# MTB Crosscountry Stadtmeisterschaft(Herne)



## tobi-h1 (25. September 2010)

Nähere Infos findet ihr auf www.herner-turn-club.de


----------



## hefra (25. September 2010)

"...Lizenzfahrer sind von der Meisterschaft ausgeschlossen..."

Lächerlich! So wird das bestimmt was mit dem CC Nachwuchs. Warum sollte man sich eine Lizenz lösen wenn man dann nichtmals mehr Rennen fahren darf. Damit tut ihr dem Sport sicher keine Gefallen!


----------



## MTB-News.de




----------



## adlerträger (26. September 2010)

Gibt es irgendwo eine etwas genauere und/oder offizielle Beschreibung dieser Veranstaltung? Ich habe nur gelesen: 10.10.10, Volkspark! Das stand heute auf Seite 12 im Sonntagswerbeanzeiger, den ich zufällig zum ersten Mal vorm Wegwerfen gelesen habe.

Datenteil ▸

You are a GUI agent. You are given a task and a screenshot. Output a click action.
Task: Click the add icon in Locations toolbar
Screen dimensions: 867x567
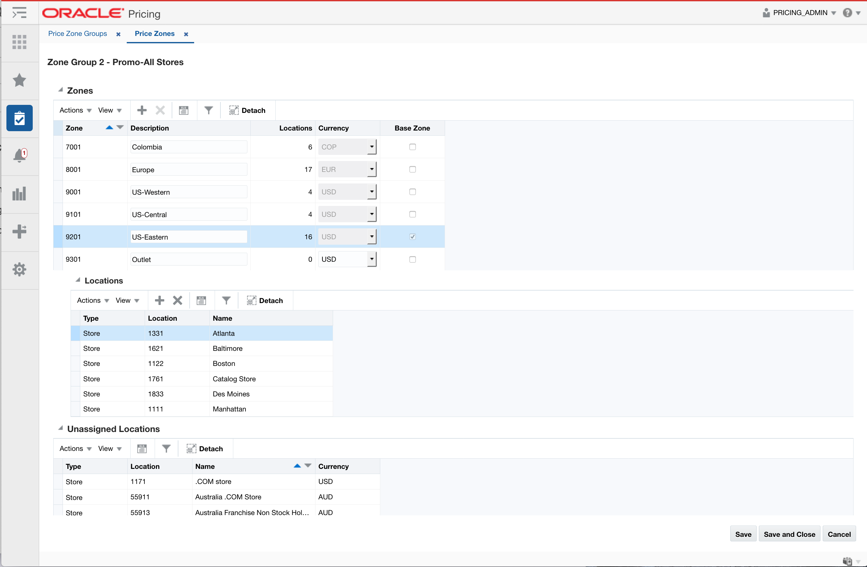[159, 300]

Aufgabenstellung ▸
Beantworte die folgenden Fragen zum Forenthread über die MTB-Crosscountry-Stadtmeisterschaft in Herne.
1. Auf welcher Website gibt es laut dem ersten Beitrag nähere Informationen?
2. Wer ist laut dem Zitat im Beitrag von hefra von der Meisterschaft ausgeschlossen?
3. Auf welcher Seite welcher Zeitung hat adlerträger die Angabe „10.10.10, Volkspark!“ gelesen?

Vollständige Antwort ▸
1. Auf www.herner-turn-club.de.
2. Lizenzfahrer sind von der Meisterschaft ausgeschlossen.
3. Auf Seite 12 im Sonntagswerbeanzeiger.